> _Objective_
Quote the lines of the listing below exactly, starting at the line containing "Task: Close the 剪贴画 clip art panel" and ending at the line containing "click(x=615, y=303)", both included. Leave the pictures out of your answer.
-- begin Data for processing --
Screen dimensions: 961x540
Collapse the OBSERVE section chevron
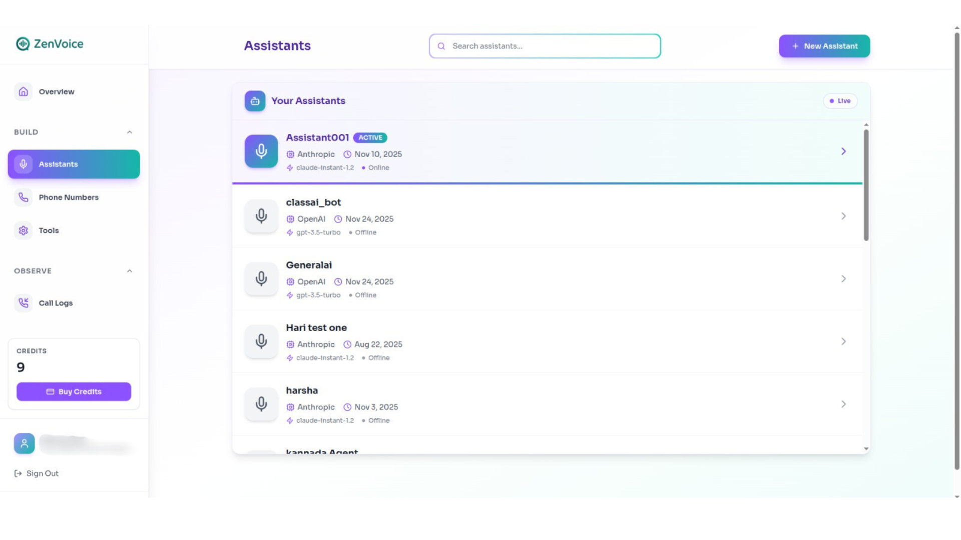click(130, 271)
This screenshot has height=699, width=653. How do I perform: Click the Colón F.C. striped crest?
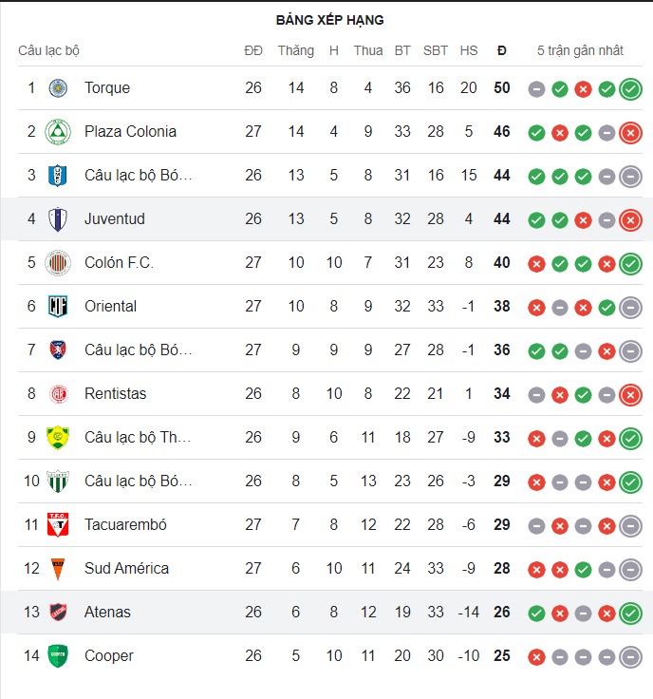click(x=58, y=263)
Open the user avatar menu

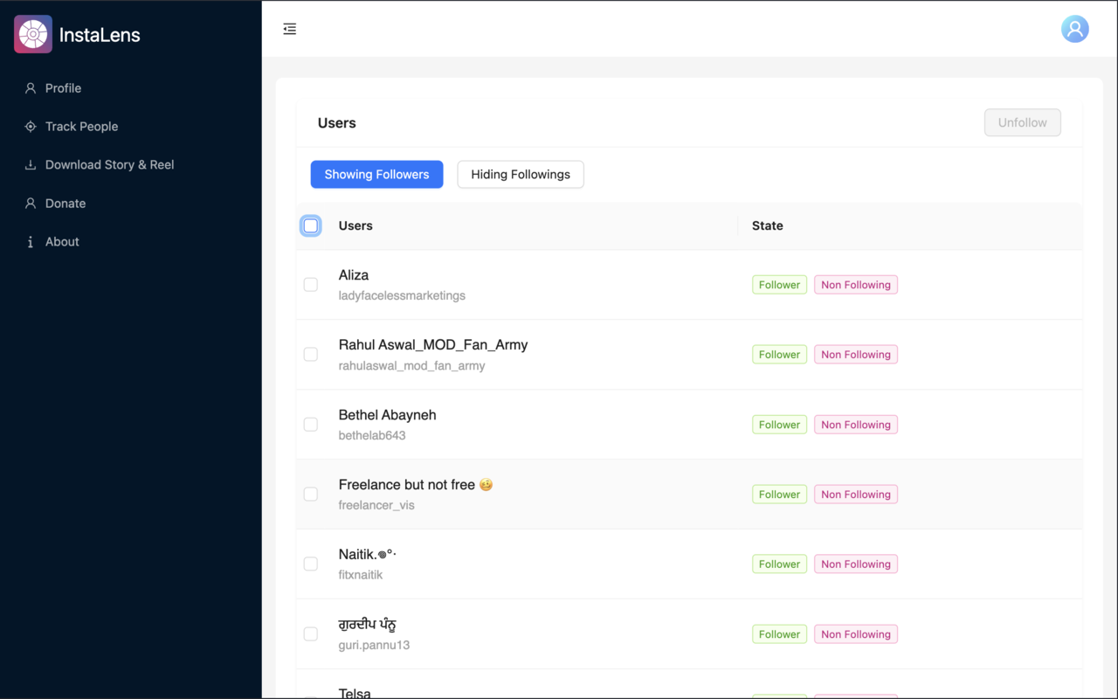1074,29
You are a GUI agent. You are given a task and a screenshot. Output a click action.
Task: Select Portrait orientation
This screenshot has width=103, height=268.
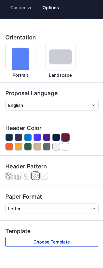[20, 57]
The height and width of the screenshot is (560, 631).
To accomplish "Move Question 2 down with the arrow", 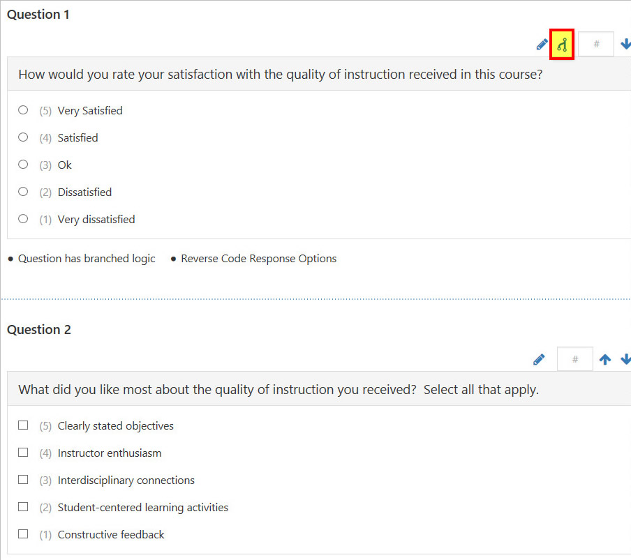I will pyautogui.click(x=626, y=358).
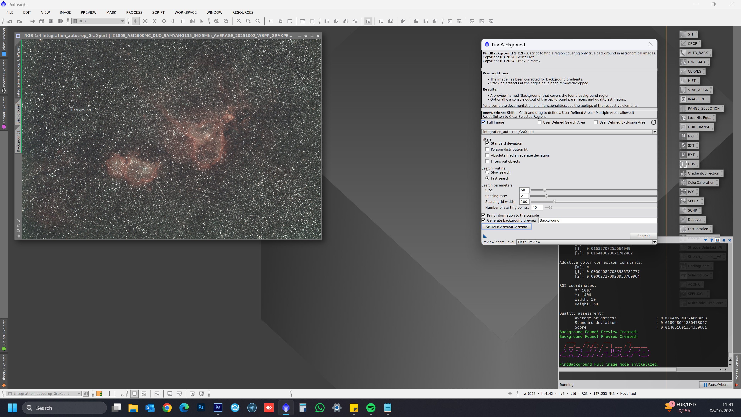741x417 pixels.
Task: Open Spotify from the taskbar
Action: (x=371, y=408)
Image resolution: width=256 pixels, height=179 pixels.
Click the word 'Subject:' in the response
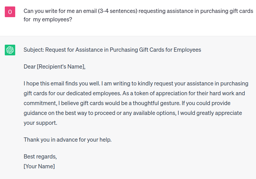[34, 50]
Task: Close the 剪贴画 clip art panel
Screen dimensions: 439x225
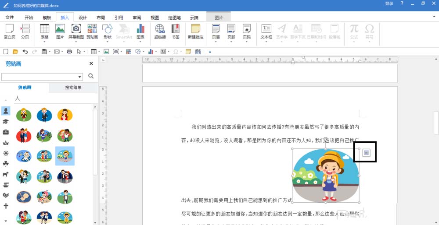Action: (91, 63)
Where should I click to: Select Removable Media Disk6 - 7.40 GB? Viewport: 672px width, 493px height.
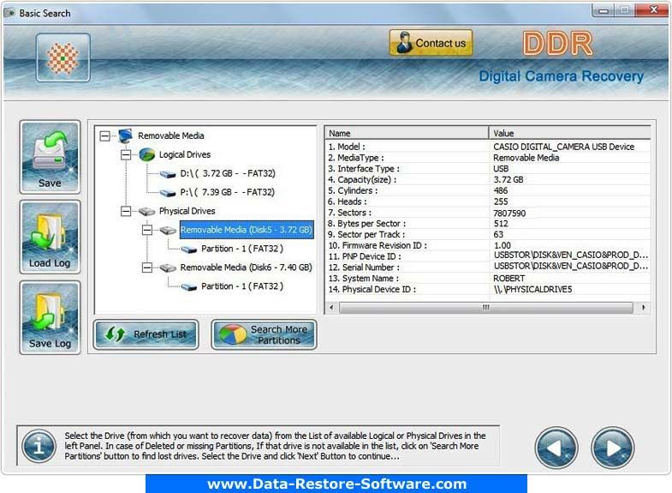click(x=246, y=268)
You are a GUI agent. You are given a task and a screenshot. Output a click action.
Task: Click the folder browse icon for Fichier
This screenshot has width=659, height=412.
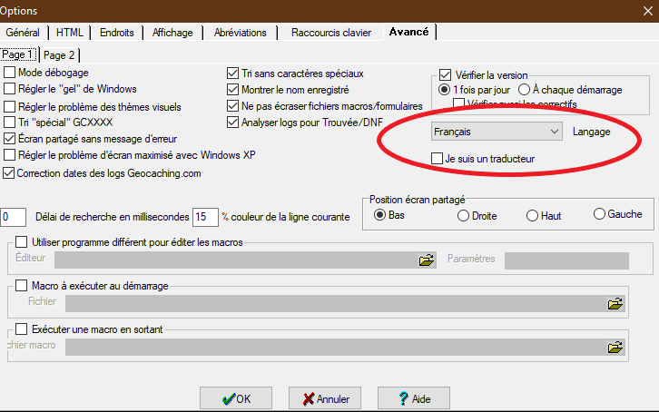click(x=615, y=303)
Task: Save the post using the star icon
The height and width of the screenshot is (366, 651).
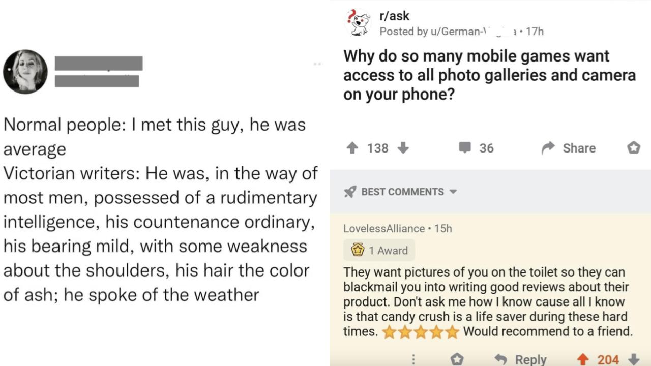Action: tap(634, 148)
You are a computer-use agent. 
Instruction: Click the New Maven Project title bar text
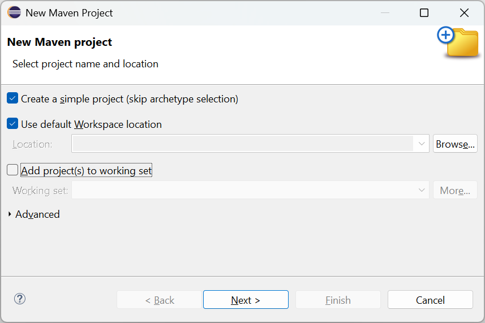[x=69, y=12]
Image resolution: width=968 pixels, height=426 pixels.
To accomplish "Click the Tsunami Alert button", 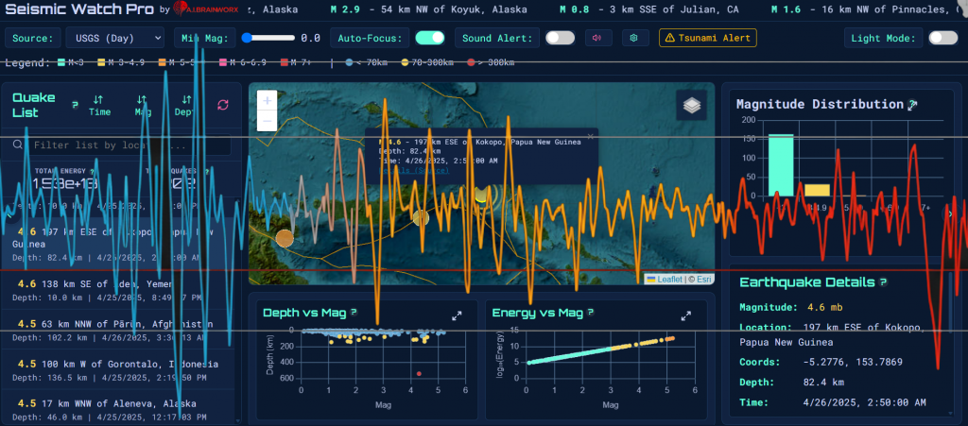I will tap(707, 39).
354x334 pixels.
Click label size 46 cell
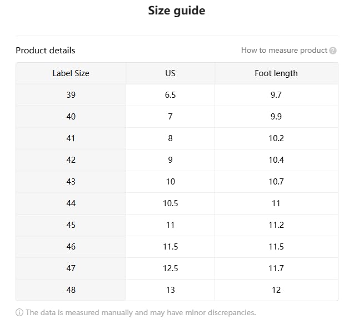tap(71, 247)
-- end Data for processing --
> _Exercise response_
Task: Close the 剪贴画 clip art panel
Screen dimensions: 439x225
Action: (91, 63)
Where should I click to: Select Removable Media Disk6 - 7.40 GB? Viewport: 672px width, 493px height.
click(x=246, y=268)
You are a GUI agent. You are given a task and a screenshot. Output a click action.
Task: Click the folder browse icon for Fichier
This screenshot has width=659, height=412.
click(x=615, y=303)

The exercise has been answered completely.